Introduction to confidence intervals

This reading is an accessible introduction to explain what confidence intervals are, and how to interpret them. It is a good place to start.

How to calculate confidence intervals

This reading explains how to calculate confidence intervals (CIs) in more detail. This is a useful reference if you want to actually be able to calculate confidence intervals, which you may want to do with your data (there is way more detail here than you need--you can just look mainly at the initial examples for now about how to calculate the CI for the mean and proportions--the other information may be helpful to you later if you want to understand how CIs of regression coefficients are calculated (but Stata does this for you).

Interpreting confidence intervals

This reading discusses in further detail how to interpret confidence intervals. This starts to discuss their relationship to p-values, or significance levels. (This reading states that you should prefer CIs over p-values, and that is not necessarily the case, but it does do a good job of explaining some of the relationship.)

When point estimate confidence intervals overlap, but differences in those estimates are still significant

This reading describes how confidence intervals can overlap between two point estimates, but the difference between the point estimates can still be different from zero (this is because what statistical significance tests is not whether the two confidence intervals of the two point estimates overlap or not, but rather whether the confidence interval of the difference between the two means includes zero). This can be important for understanding and interpreting confidence intervals in research.

Assignment 2e: Find 1-2 published articles in an area that interests you that use confidence intervals to report results (these could be given in tables or in graphs).
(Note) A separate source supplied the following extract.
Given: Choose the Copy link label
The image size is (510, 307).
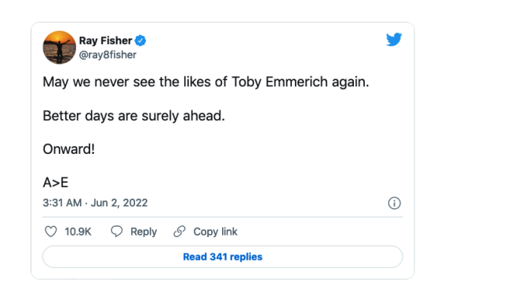Looking at the screenshot, I should (x=215, y=232).
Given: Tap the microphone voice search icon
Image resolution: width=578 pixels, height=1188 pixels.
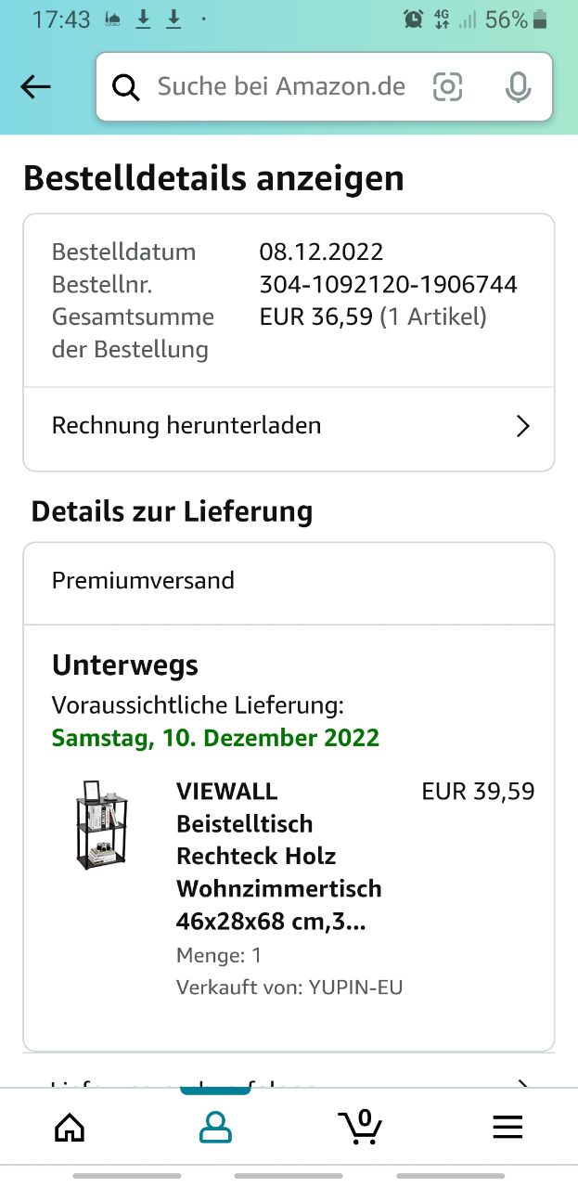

Consider one set of results reported in the study (e.g., one of the tables or graphs in which confidence intervals are reported). If you can, copy and paste the relevant parts of the study into your Google doc, or include a link to the study as well as the page number for the results you will be discussing. Summarize the results, in particular discussing the inferences you can make from the confidence intervals reported in the study. Be sure to put this into your own words and do not just repeat what the authors have already said--try to think about how you would explain this to a peer who does not know a lot about statistics yet. But, as you do this, also refer back to the readings about common mistakes in interpreting confidence intervals.

Did the authors make any statements about the confidence intervals that appear to be problematic or incorrect? If so, explain what these are and write out a correction for the authors, or write out advice for the authors on how they should correct their paper.

Check also all of your own statements--have you correctly represented the meaning of confidence intervals as discussed in the readings, and avoided the major pitfalls listed there.

Assignment 2f: Return to the dataset that you used in Assignment 1.

For a few of the variables that you used in your analysis, generate confidence intervals for at least two different groups that you were trying to compare on that variable (e.g., CI for mean outcome of interest for men vs. women). You can ask Stata to do this using linear regression, you can calculate it manually; whatever works for you. Here is some information about how to calculate confidence intervals in Stata: https://www.stata.com/manuals/rci.pdf, if that is helpful.

Compare the outcomes from looking a confidence intervals to the outcomes obtained performing statistical tests using linear regression. Compare and contrast the results, thinking about the various pitfalls and issues with interpretation that have been discussed in the various readings that we have done so far.

Assignment 2g: Read the attached pdf, and answer the questions there.

This assignment asks you to weigh the pros/cons of confidence intervals versus tests of statistical significance in a particular real-world example of how research might be reported.